L’Union économique eurasiatique (UEE) est entrée en vigueur le 1er janvier 2015, composée aujourd’hui de l’Arménie, du Bélarus, du Kazakhstan, du Kirghizstan et de la Russie. Où en est cette union ?

De la coupe aux lèvres La signature en grandes pompes du texte fondateur, le 29 mai 2014 à Astana, avait donné lieu à des propos dithyrambiques : « Une nouvelle époque », pour le président russe Vladimir Poutine, « un bonheur », pour le bélarusse Alexandre Loukachenko, « une bénédiction » pour le kazakhstanais Nursultan Nazarbaev qui, le premier, avait évoqué ce concept d’espace eurasiatique en 1994.
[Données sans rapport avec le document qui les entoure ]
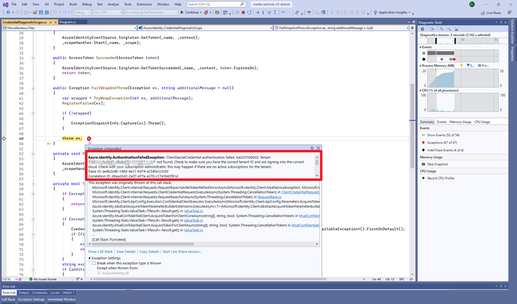517x304 pixels.
Task: Collapse the Exception Settings section
Action: pyautogui.click(x=89, y=258)
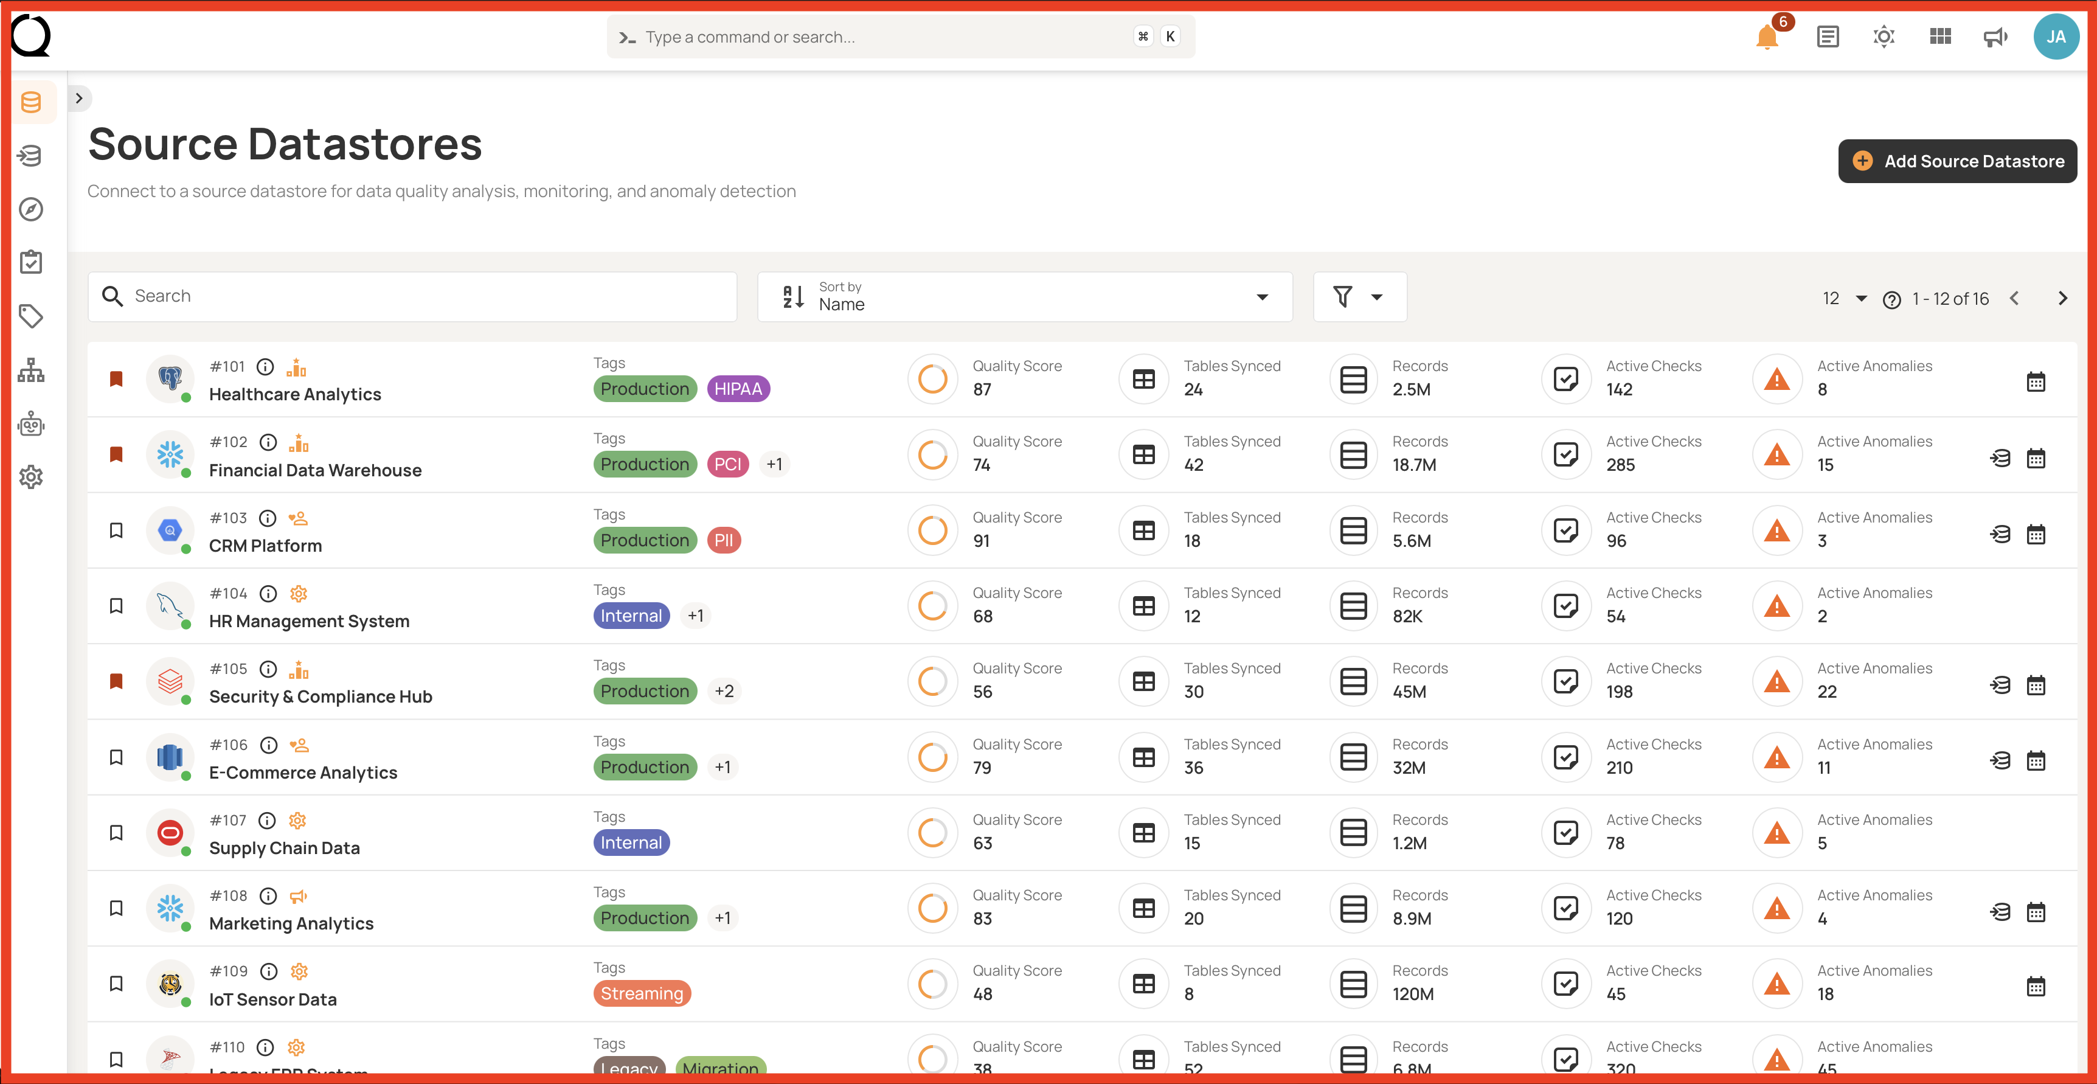The width and height of the screenshot is (2097, 1084).
Task: Toggle the light/dark theme sun icon
Action: click(x=1884, y=37)
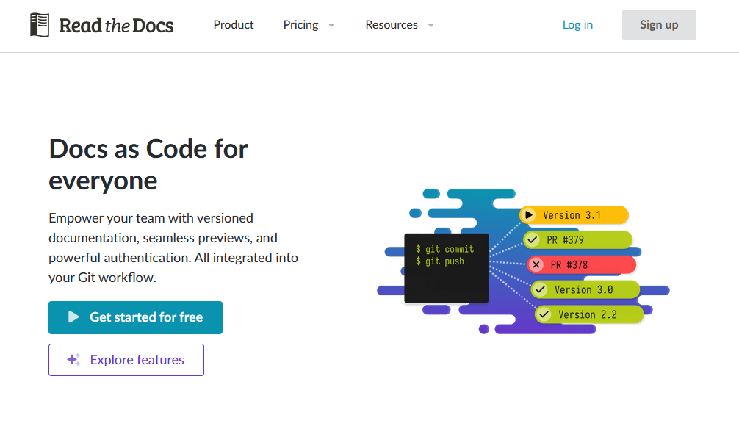This screenshot has width=739, height=448.
Task: Click the sparkle icon in Explore features
Action: tap(73, 360)
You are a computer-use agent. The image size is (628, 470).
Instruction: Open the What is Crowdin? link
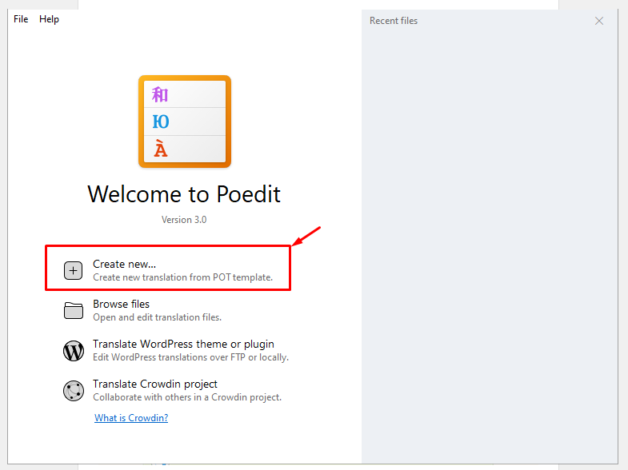click(x=131, y=418)
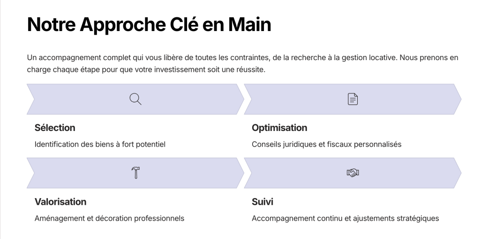Select 'Accompagnement continu et ajustements stratégiques' description
Screen dimensions: 480x239
click(345, 218)
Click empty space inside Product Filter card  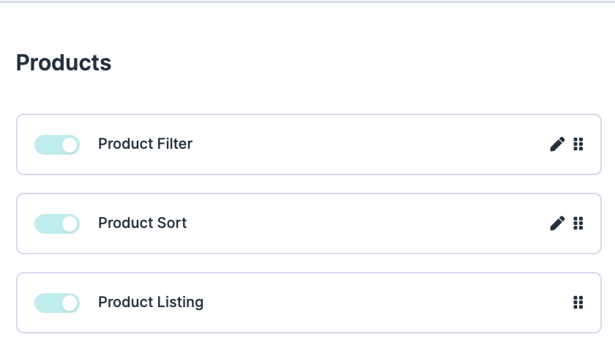point(366,144)
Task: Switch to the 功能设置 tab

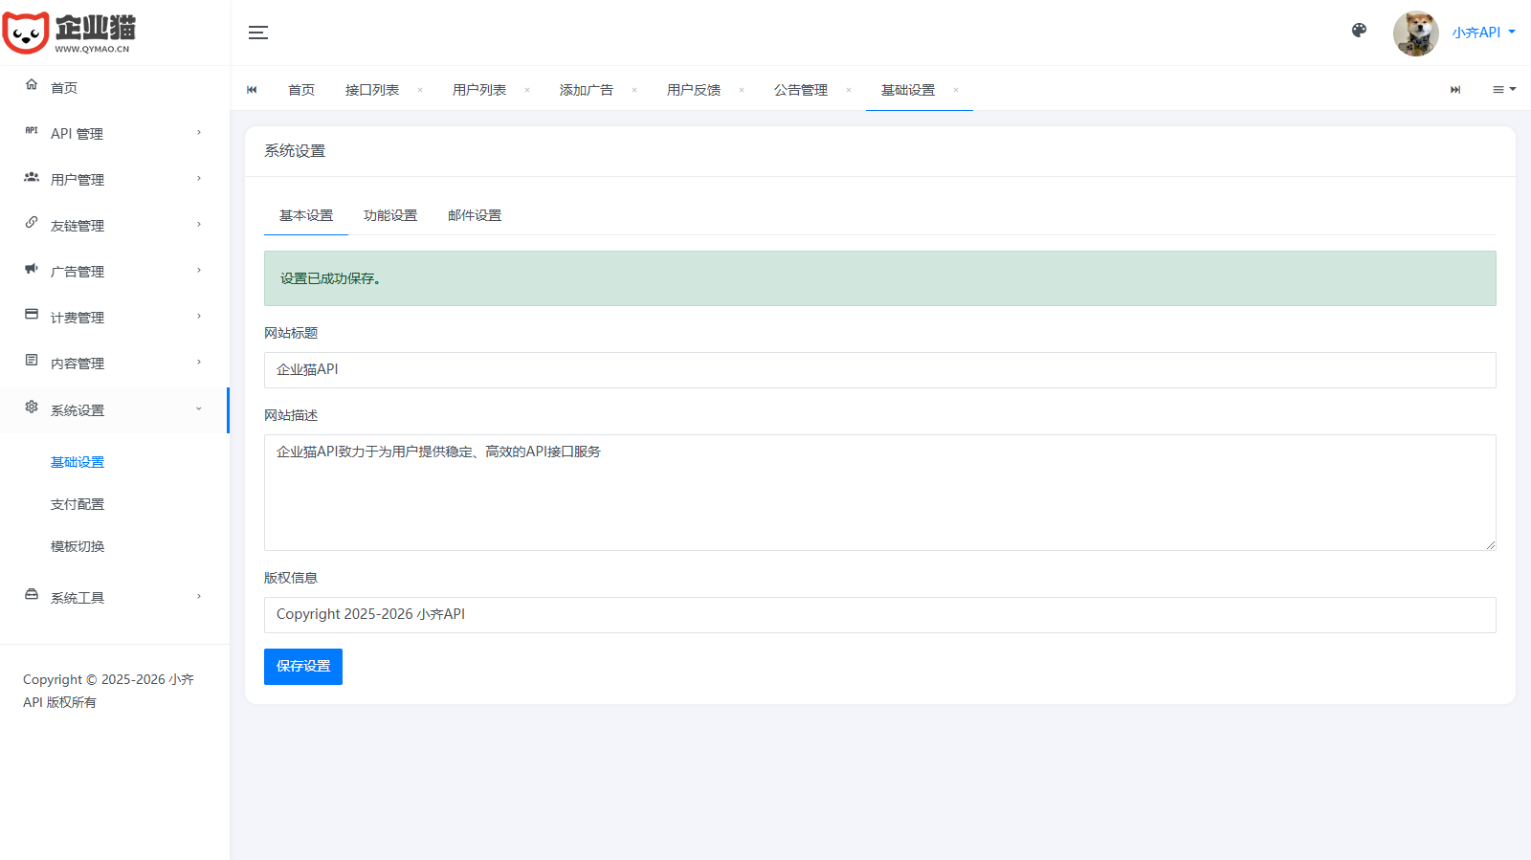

Le texte ne peut en effet que susciter l’enthousiasme. Fondée sur l’intégrité territoriale et la souveraineté des États membres, sur le respect de la concurrence et des principes de l’économie de marché, l’UEE doit, notamment, créer les conditions d’un développement économique durable, améliorer le niveau de vie des populations, créer un marché commun des biens, des services, des capitaux et de la main-d’œuvre et assurer la compétitivité des économies nationales de ce marché de 180 millions de consommateurs doté d’un PIB de 2,7 milliards de dollars.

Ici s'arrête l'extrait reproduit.